# REQUESTS:
a) In the piece on the Tulsa police lab backlog, what approach does the lab credit for shrinking its backlog?
b) Extend the article about the Tulsa police lab's case backlog, starting after its final sentence.

# SELECTED PASSAGE:
^^^^

If crime dramas are to be believed, case backlogs are a common part of policework. That’s especially true for a forensics lab in Tulsa, Oklahoma.
For the Tulsa Police Department (TPD), a case is relegated to the backlog when it’s more than 30 days beyond its initial request, and the forensic work hasn’t yet been completed. At the end of 2016, the TPD had more than 800 backlogged cases.
And now? A year later?
They’ve nearly cut that number in half.
“I just looked,” Tara Brians, the Lab Director for the TPD, told Tulsa’s News on 6. “We had, I believe, almost 800 cases at the end of 2016 and we have now less than 500.”
Soon, they hope to eradicate backlogged cases completely. What’s their secret?
Lean Six Sigma. And it came just in time.
Identifying Waste in the Backlog
The TPD lab is responsible for handling hundreds and hundreds of cases every year, and in some instances, certain slow-moving cases were taking up a lot of the lab’s time.

^^^^

# EXCERPTED RECORDS:
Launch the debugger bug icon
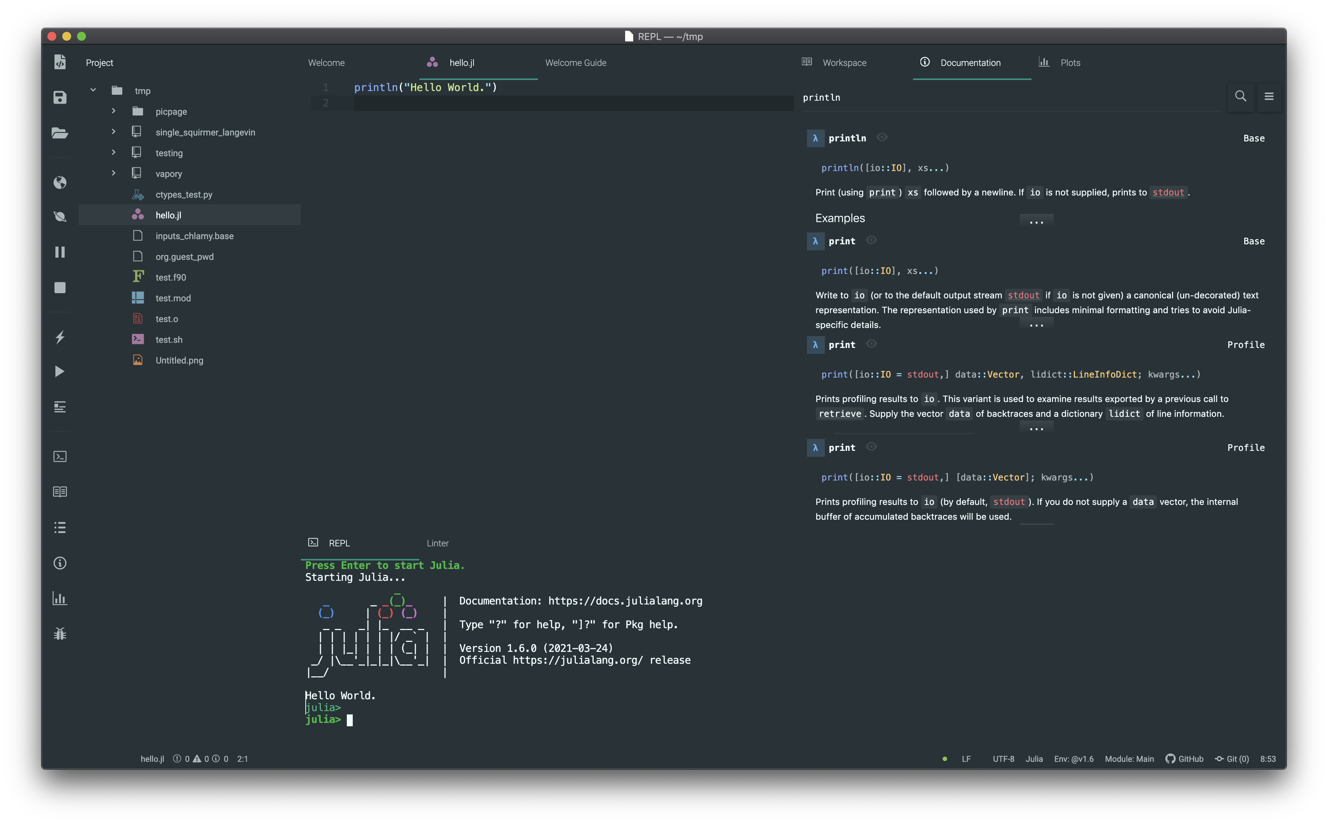The height and width of the screenshot is (824, 1328). 60,633
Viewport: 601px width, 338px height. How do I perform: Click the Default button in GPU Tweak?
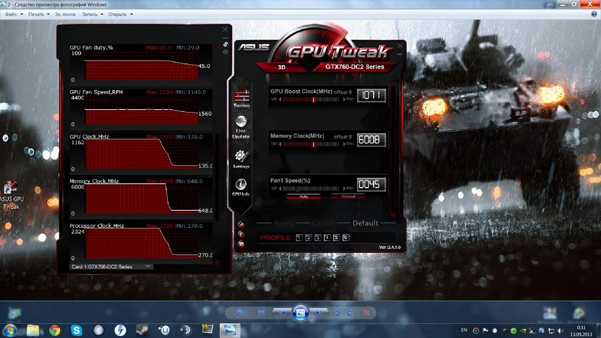pos(365,223)
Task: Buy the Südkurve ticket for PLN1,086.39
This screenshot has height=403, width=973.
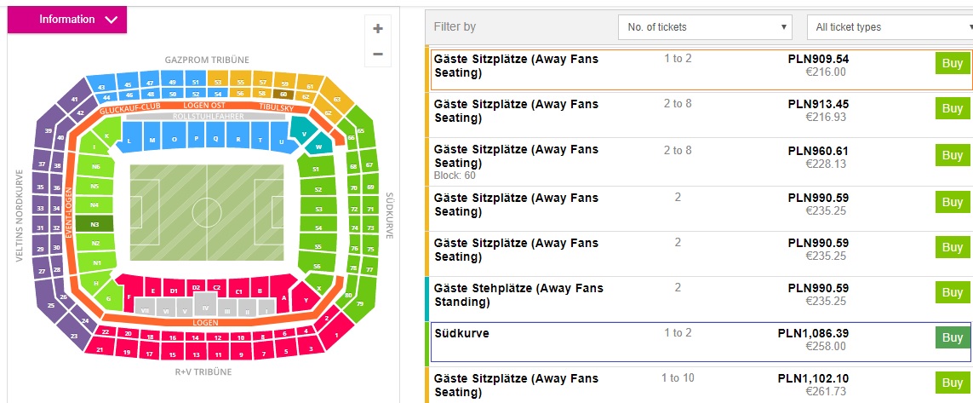Action: point(952,338)
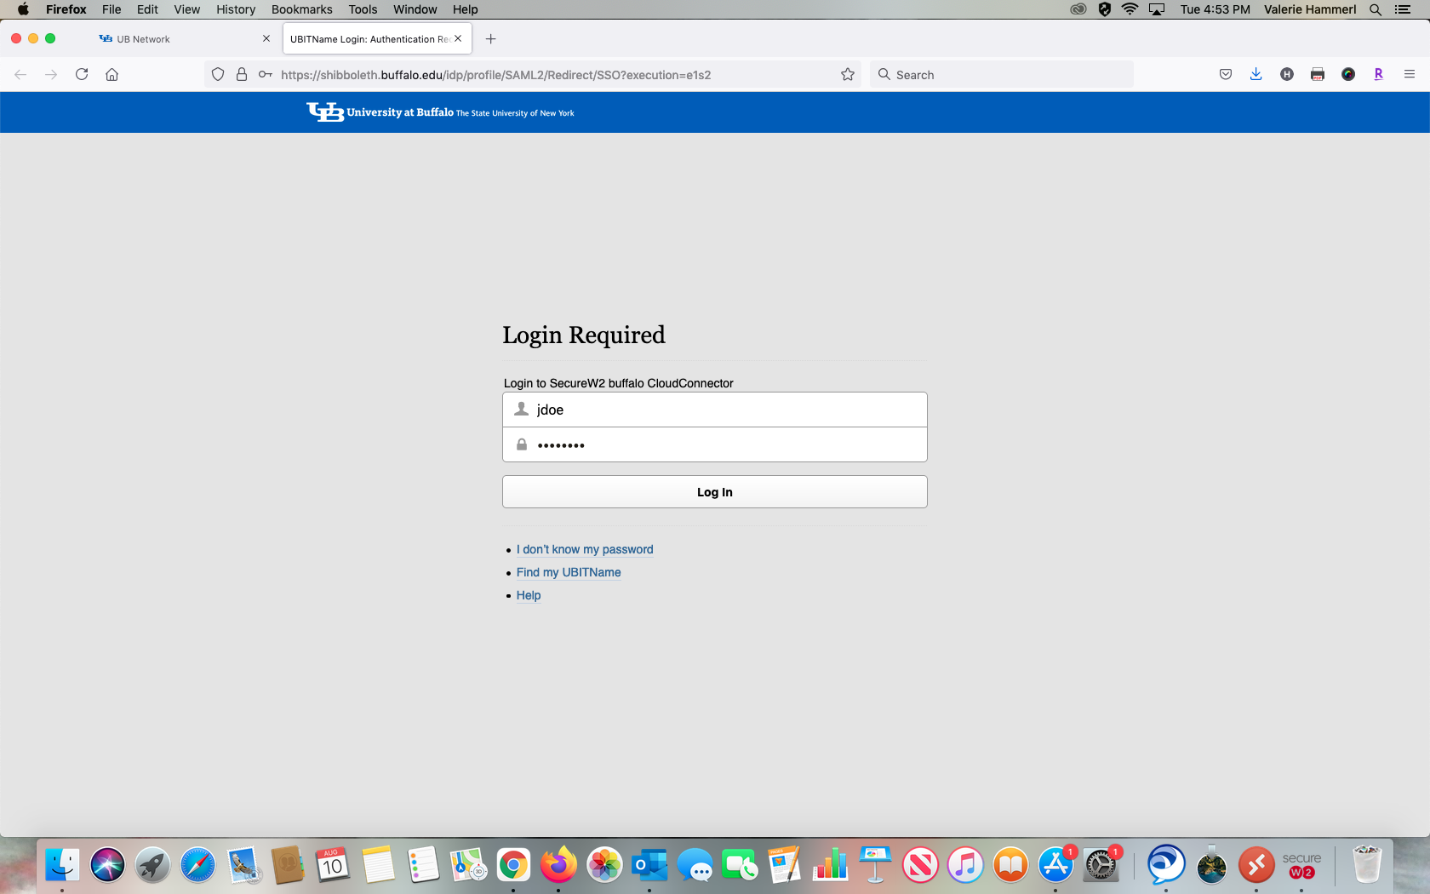
Task: Reload the current page
Action: 82,74
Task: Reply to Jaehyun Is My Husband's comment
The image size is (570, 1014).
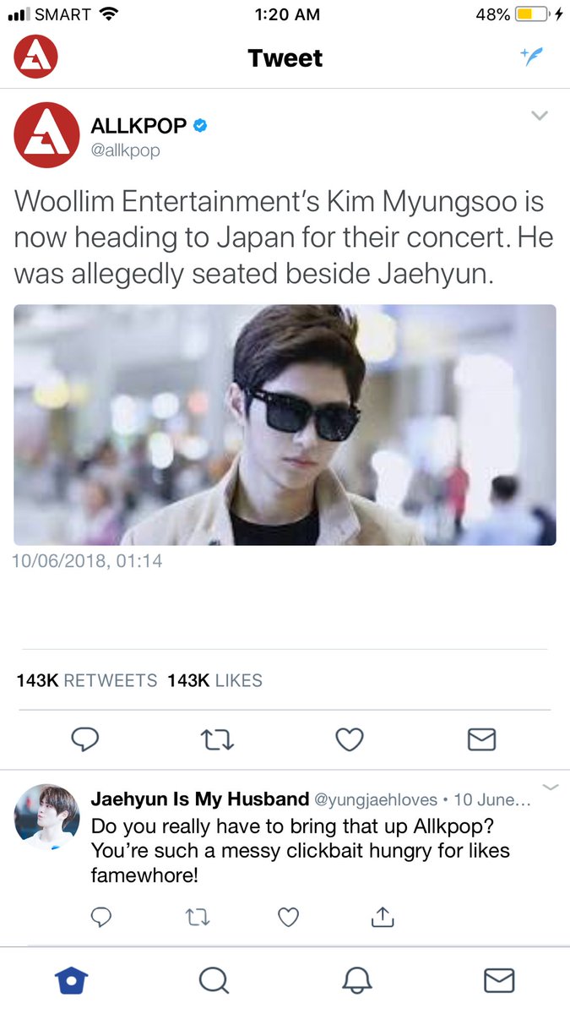Action: click(x=101, y=916)
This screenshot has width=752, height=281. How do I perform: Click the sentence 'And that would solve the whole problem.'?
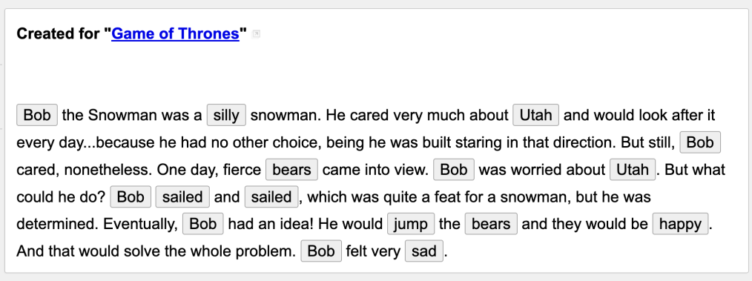tap(156, 251)
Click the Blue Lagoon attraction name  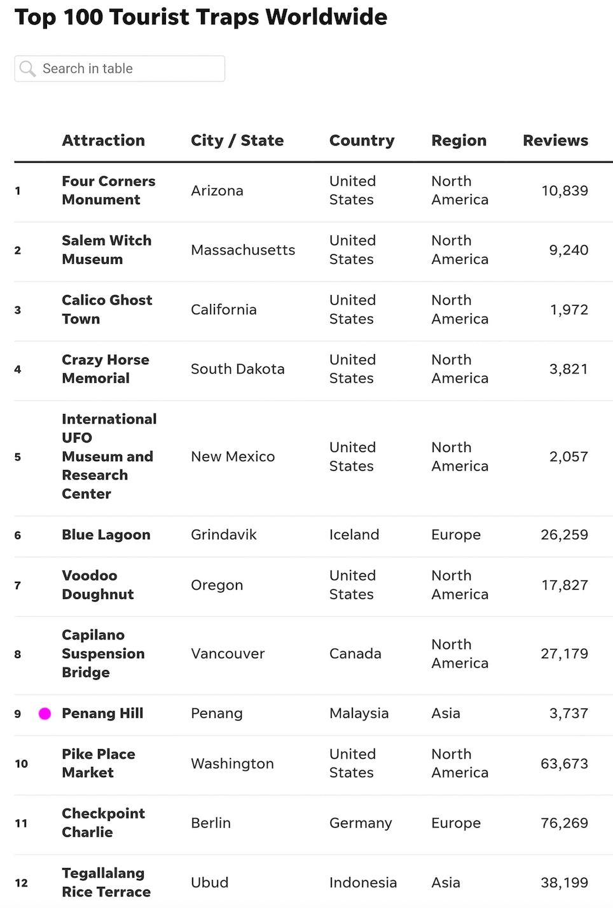(106, 535)
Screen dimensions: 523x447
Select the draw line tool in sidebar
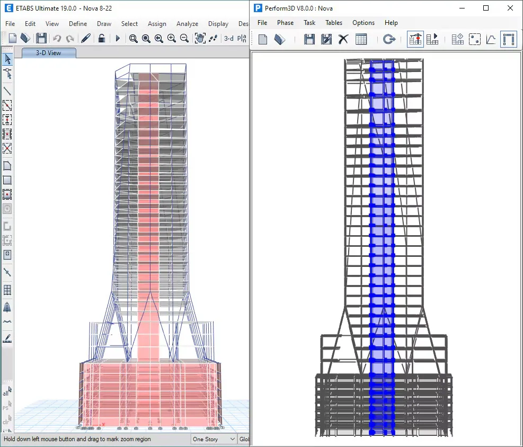tap(7, 91)
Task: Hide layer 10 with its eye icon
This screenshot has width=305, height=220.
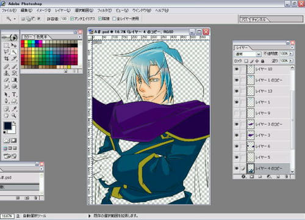Action: (237, 69)
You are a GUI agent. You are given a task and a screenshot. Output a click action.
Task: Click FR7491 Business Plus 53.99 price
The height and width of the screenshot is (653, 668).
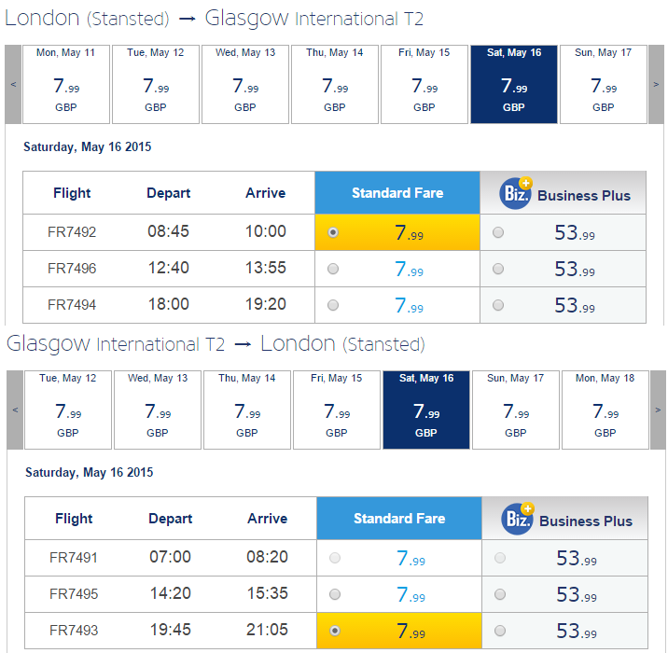click(577, 558)
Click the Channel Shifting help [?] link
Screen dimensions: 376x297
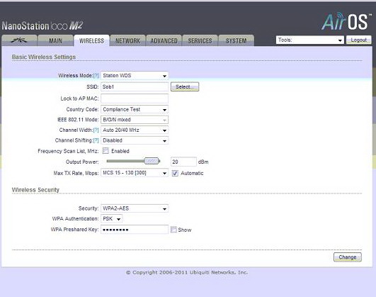(96, 140)
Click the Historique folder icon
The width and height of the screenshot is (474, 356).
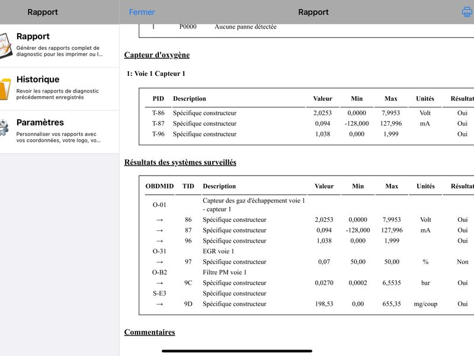[5, 89]
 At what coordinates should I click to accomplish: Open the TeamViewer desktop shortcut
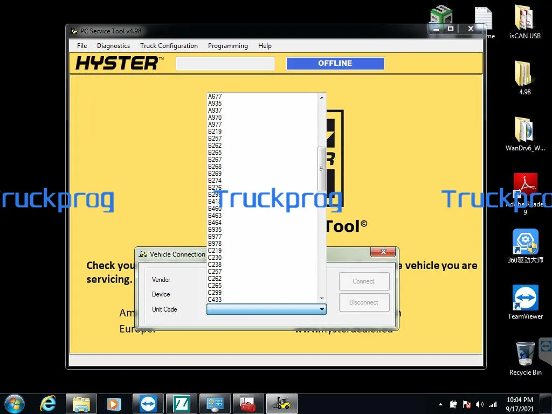(x=525, y=302)
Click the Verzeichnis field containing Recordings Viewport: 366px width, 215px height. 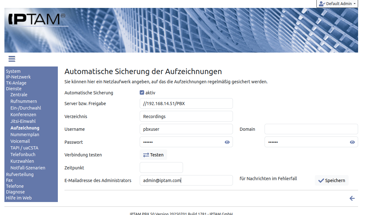[x=186, y=117]
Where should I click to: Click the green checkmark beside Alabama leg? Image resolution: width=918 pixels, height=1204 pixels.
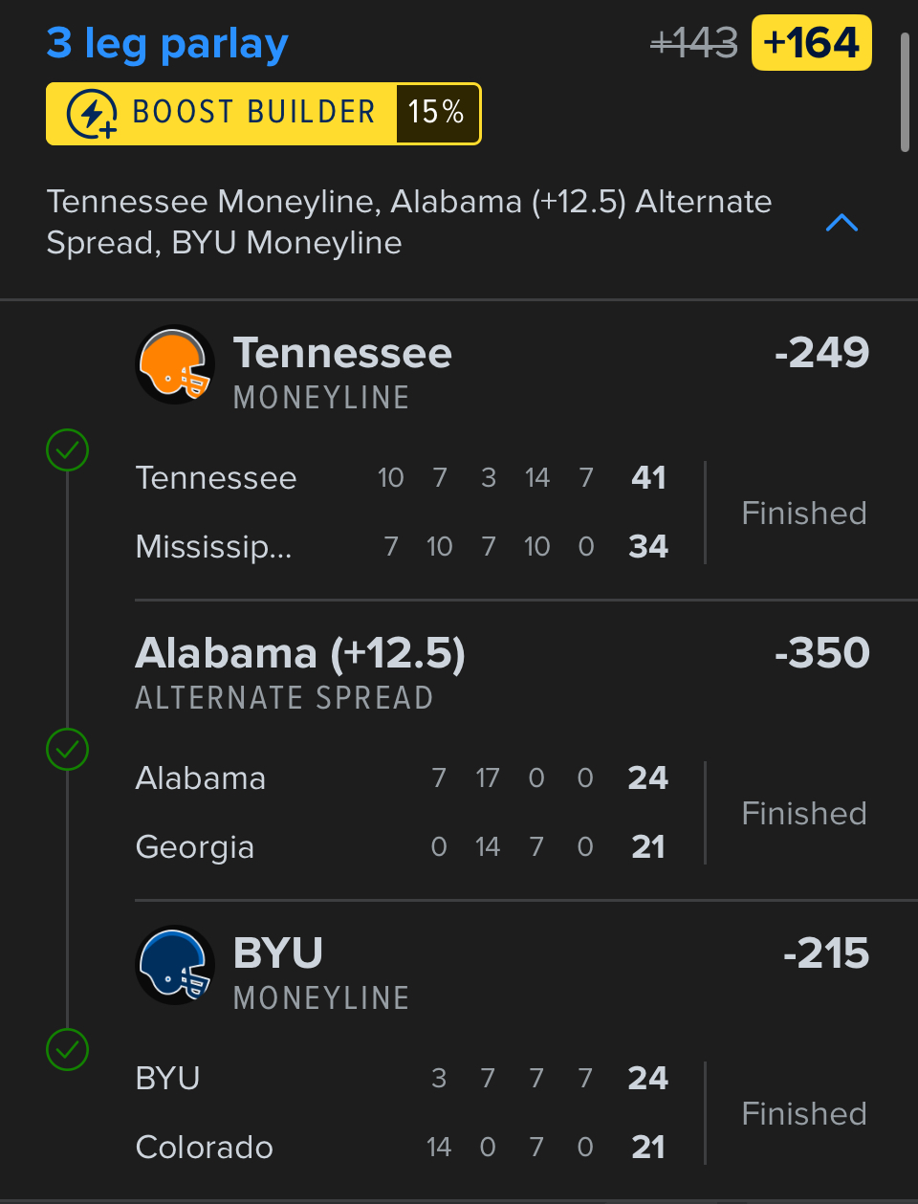pyautogui.click(x=68, y=749)
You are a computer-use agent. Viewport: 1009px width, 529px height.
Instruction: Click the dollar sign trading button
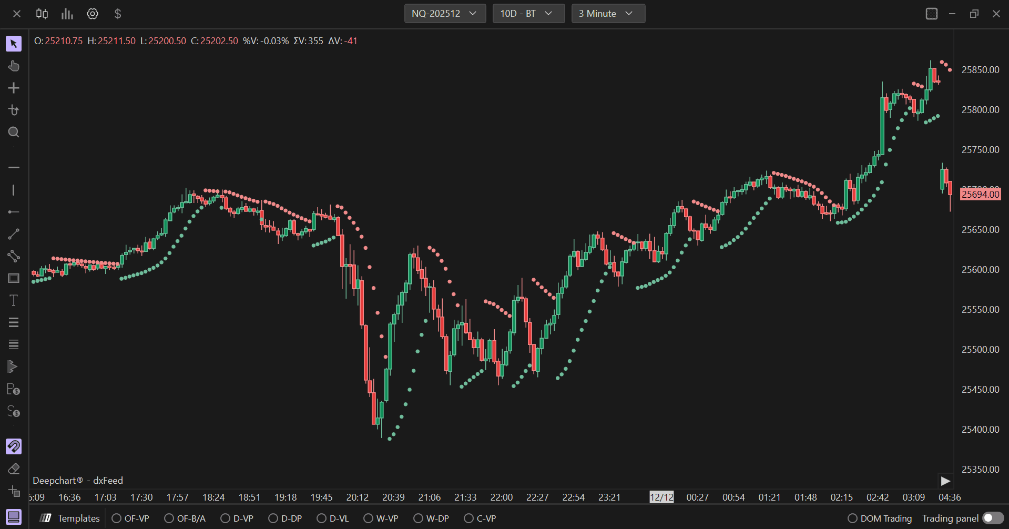coord(118,14)

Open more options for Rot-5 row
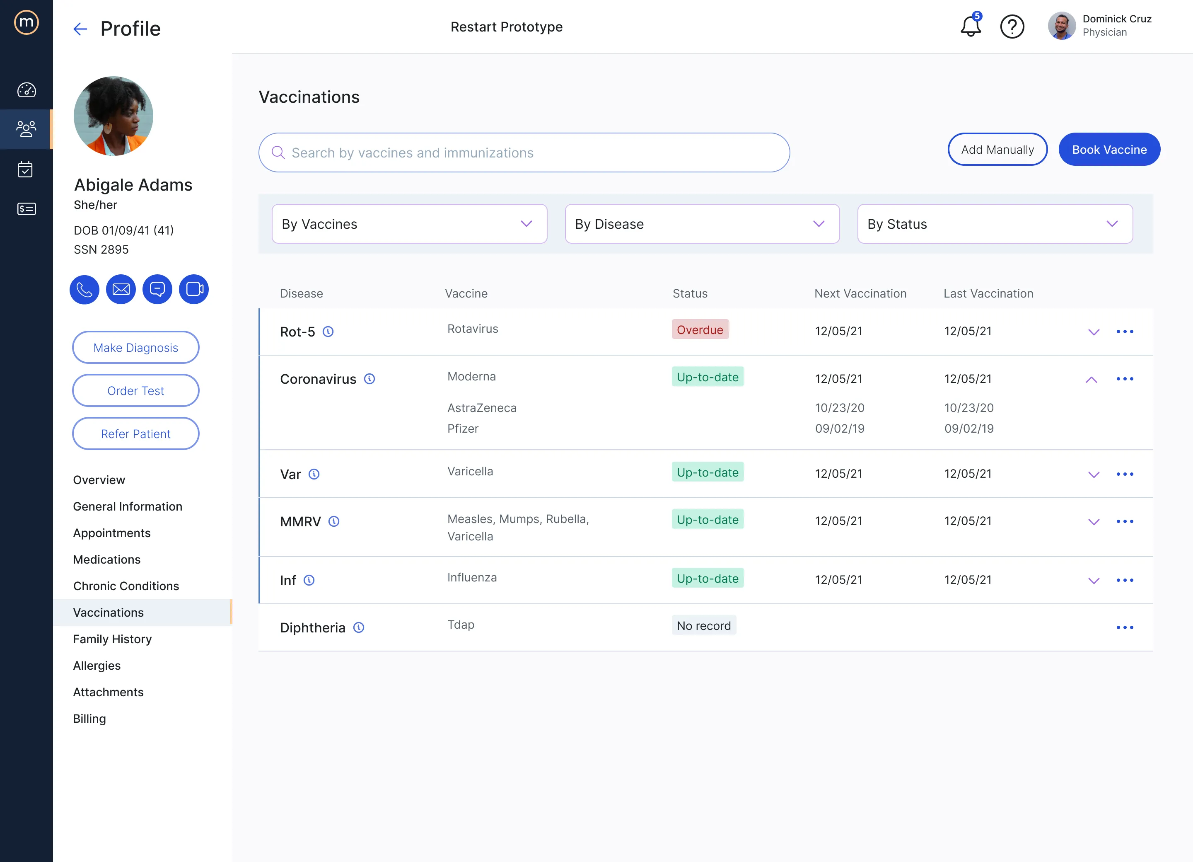pyautogui.click(x=1125, y=332)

^^^^

# OUTPUTS:
a) Lean Six Sigma.

b)
“There’s really no room for error and we really can’t afford to be wrong on our results,” Brians said. “Those cases are waiting and waiting and that’s where we would love to get to that request and almost start working on it immediately.”
They had to get more efficient, or the backlog was only going to grow larger. Lean Six Sigma was the solution.
“Budgets are not really being increased,” Brians said. “We are not really getting a lot of money so we had to figure out ways to increase efficiency and to do more with less.”
The Lean Six Sigma training uncovered unnecessary steps in their forensics process, which could be safely removed without sacrificing the precision of lab results.
Jon Wilson, the lab’s Operations Manager, said has seen a significant turnaround in lab performance. “The wait times between the initial step and the process can be minimized or shortened,” he said, “to decrease the overall turnaround time.”
It’s been a good year for the TPD forensics lab. Along with Lean Six Sigma implementation, the lab also earned accreditation through new international standards – the first lab in the world to be honored with such a distinction.
It isn’t, however, the first law enforcement forensics lab to change its fortunes through Lean Six Sigma.
Lean Six Sigma and Law Enforcement
In 2016 and 2017, the District 5 Idaho State Police totally redesigned its headquarters to make work faster and more efficient. One of their strategic decisions involved streamlining their own lab, because they were struggling to meet high demands.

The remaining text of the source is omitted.